(Source data Opens)

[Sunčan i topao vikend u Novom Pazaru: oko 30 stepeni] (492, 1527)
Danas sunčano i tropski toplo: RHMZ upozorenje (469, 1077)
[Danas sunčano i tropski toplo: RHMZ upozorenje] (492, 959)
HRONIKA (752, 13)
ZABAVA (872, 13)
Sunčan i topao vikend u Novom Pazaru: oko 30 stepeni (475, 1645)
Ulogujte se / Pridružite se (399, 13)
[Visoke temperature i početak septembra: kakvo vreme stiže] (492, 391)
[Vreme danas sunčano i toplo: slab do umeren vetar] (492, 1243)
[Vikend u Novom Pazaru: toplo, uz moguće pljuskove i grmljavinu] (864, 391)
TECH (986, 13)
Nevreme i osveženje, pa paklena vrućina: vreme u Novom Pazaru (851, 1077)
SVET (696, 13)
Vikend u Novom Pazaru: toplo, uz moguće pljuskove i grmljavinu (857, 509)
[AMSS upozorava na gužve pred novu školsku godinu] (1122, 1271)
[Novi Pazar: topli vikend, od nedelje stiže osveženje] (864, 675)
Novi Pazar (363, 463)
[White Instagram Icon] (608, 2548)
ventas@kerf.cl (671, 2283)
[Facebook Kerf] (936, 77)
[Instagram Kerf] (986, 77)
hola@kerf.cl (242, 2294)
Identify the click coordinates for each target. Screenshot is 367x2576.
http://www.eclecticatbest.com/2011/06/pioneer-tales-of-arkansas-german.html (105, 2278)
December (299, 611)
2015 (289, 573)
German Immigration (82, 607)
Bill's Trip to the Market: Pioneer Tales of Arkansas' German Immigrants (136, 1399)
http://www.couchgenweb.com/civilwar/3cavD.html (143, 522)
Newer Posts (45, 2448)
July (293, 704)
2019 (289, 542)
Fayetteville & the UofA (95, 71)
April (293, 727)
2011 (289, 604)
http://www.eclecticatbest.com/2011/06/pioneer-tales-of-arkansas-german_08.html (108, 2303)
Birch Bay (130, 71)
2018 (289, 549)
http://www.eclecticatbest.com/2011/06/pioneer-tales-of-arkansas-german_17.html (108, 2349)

(Source data Closes)

[How to complete this task]
Only one stretch of the records above is wanted: the lines between the one holding "grmljavinu (857, 509)" and the one holding "ventas@kerf.cl (671, 2283)", inclusive, reproduced exactly.

[Response to the task]
Vikend u Novom Pazaru: toplo, uz moguće pljuskove i grmljavinu (857, 509)
[AMSS upozorava na gužve pred novu školsku godinu] (1122, 1271)
[Novi Pazar: topli vikend, od nedelje stiže osveženje] (864, 675)
Novi Pazar (363, 463)
[White Instagram Icon] (608, 2548)
ventas@kerf.cl (671, 2283)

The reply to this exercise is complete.